As time flies, history is forgotten yet some of the old stories spring to life again in the most unusual places…
One such fascinating story came to light a couple of years ago on Gran Zebrù (Königspitze) – 3851m mountain in northern Italy – where the Austrian and Italian armies clashed during the World War I.
After decades of hiding, an old military hut emerged from under ice and snow right below the summit of this grand peak in the Ortler Alps.
Lots of the World War I was fought in high mountains and is historically known as the White War.
To gain an edge on the enemy, one of best ways was to occupy high ground so they could see what the enemy was doing on the other side and to attack them from above. Towering peaks on the borders of the two countries were exactly the places both sides wanted to control.
While the hut has been increasingly peeking out for the last 25 years, the “discovery” was broadcasted to wider masses only in 2015, after the structure was studied by an Italian archaeological group.

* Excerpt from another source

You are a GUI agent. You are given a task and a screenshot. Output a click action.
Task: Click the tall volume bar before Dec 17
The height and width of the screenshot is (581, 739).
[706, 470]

And here is a loosely translated account from the war on Gran Zebrù:
When in the spring of 1917 Austrian patrols found out from their lookouts that the Italians were preparing to occupy the Gran Zebrù, raising men and materials high, it caused an alarming panic among the Tyroleans. Such a strategic position would easily provide the enemy with an overview of the maneuvers of their forces.
In May 1917, with a frantic race, the Austrians managed to settle on that very important peak. General Baron von Leuprecht made the climb with two officers and their soldiers who bivouacked in small tents and holes in the snow for several days.
At the top of the couloir, a deep trench protected by barbed wire was excavated. Just 150 meters from the Austrians, the Italians had clung firmly with two machine guns on a high ridge of the same mountain.
There were many actions to drive the Austrians from the top, and vice versa with several deaths on both sides, but until the end of the war it remained in Austrian hands. They fortified it more and more, also endowing it with a hand cable-car, until it became a formidable fortress in their hands.